What is expected: Word for word, restate the lines of the data from the first through the one containing "EĞİTİM (55, 2257)", and nothing else.

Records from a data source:
•••

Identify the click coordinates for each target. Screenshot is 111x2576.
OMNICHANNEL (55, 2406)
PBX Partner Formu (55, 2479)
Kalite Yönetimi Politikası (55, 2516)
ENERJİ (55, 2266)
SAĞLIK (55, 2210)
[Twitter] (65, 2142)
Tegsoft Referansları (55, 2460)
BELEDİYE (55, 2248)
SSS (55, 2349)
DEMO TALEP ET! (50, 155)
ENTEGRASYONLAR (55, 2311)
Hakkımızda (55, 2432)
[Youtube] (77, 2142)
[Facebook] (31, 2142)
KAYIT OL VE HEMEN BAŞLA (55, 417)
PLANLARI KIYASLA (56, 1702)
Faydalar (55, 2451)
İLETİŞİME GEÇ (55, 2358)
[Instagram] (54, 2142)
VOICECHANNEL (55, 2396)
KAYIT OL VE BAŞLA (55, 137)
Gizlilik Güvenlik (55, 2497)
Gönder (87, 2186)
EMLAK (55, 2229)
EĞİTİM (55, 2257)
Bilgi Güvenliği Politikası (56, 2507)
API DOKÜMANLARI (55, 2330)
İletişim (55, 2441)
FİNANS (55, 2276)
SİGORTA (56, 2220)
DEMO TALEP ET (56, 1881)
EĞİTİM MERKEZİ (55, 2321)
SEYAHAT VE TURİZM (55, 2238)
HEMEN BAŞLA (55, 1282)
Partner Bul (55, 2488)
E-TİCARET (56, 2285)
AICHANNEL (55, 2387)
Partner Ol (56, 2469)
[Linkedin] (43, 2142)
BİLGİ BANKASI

•••

Response to this task:
Identify the click coordinates for each target. Screenshot is 111x2576.
OMNICHANNEL (55, 2406)
PBX Partner Formu (55, 2479)
Kalite Yönetimi Politikası (55, 2516)
ENERJİ (55, 2266)
SAĞLIK (55, 2210)
[Twitter] (65, 2142)
Tegsoft Referansları (55, 2460)
BELEDİYE (55, 2248)
SSS (55, 2349)
DEMO TALEP ET! (50, 155)
ENTEGRASYONLAR (55, 2311)
Hakkımızda (55, 2432)
[Youtube] (77, 2142)
[Facebook] (31, 2142)
KAYIT OL VE HEMEN BAŞLA (55, 417)
PLANLARI KIYASLA (56, 1702)
Faydalar (55, 2451)
İLETİŞİME GEÇ (55, 2358)
[Instagram] (54, 2142)
VOICECHANNEL (55, 2396)
KAYIT OL VE BAŞLA (55, 137)
Gizlilik Güvenlik (55, 2497)
Gönder (87, 2186)
EMLAK (55, 2229)
EĞİTİM (55, 2257)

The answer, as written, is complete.